Beijing also went full steam ahead to obliquely accuse New Delhi of colluding with the Dalai Lama to split Tibet. The Dalai clique and some foreign forces have always tried to use the 14-year old Karamapa Lama to achieve their own goals. We are strongly oppoed to anybody using the Karamapa to try to split China.” New Delhi’s reply” A lame mumbo jumbo of Karampa is merely being allowed to stay in India.

 

Beijing continues to sidestep the sensitive boundary issue. Post-1962 China occupied vast Indian territories. It still claims 30,000 sq km in the Western sector and does not recognize the McMahon Line. While New Delhi asserts that 90,000 sq km in the eastern sector and 2,000 sqm km in the middle sector are part of India. Despite the innumerable meetings post the Peace and Tranquility Pact of 1993, we have failed to draw the LAC. While we continue to harp on “a fair, reasonable and mutually acceptable settlement”, Beijing suffers from no such illusions. Boht Li Peng, Chairman of the National People’s Congress and Li Ruihuan gave priority to improvement of atmospherics as a prelude to resolving the issue. Clearly, Beijing is in no hurry; it will suit its timing whenever it chooses to!

 

Evidently, New Delhi is so caught up in its Pak-centric policy that it fails to look at the larger picture. Pakistan may be a threat in the short term but its China India needs to worry about in the long term. We continue to display reactive tendencies rather than evolve a proactive policy. A policy to deal with the emerging China-Pakistan-US axis. At another level, Beijing continues to apply two yardsticks when it comes to dealing with Tibet and Kashmir. While Tibet is viewed as an “internal problem”, Kashmir is described as a “disputed territory” which can be resolved bilaterally between India and Pakistan.

 

Besides, it defies logic that nations fighting for the same space in the Asian continent can ever strike friendship and invoke trust. Both India and China are immersed in radical economic reforms and are competing to capture the global market. China’s sway over South East Asia stands undisputed. Its growing economic clout, military strengths and political stability is way ahead of India, which would like recognition as a major player. It is no secret that China has been listed as the world’s second largest military power. In India’s perception this is alarming.

 

What next?

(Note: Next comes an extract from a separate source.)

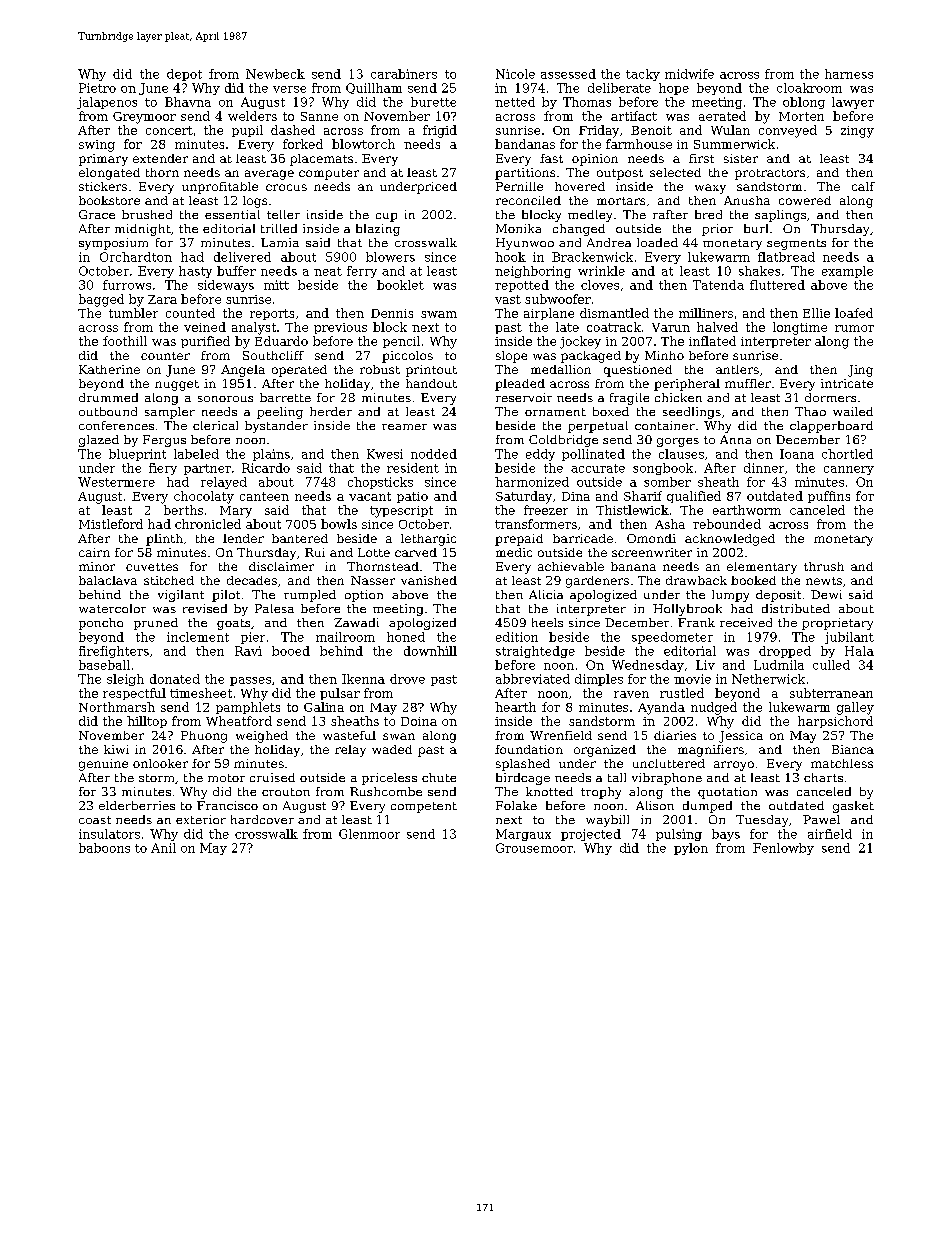 Image resolution: width=952 pixels, height=1233 pixels. What do you see at coordinates (273, 355) in the page?
I see `Southcliff` at bounding box center [273, 355].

More than anything else, China and India need to build mutual respect when a sea-change is sweeping over international relations. New Delhi cannot afford to take any chances with what constitutes a threat to India’s security. No doubt both have a stake in peace and stability. But it is not a one way street. It cannot be achieved at the cost of ones self interest. New Delhi needs to be careful and circumspect before it embraces Beijing. Both are quite some distance from becoming friends. They have still a long way to travel. New Delhi needs to remove its blinkers. As Woodrow Wilson once said: “Only a peace among equals can last”.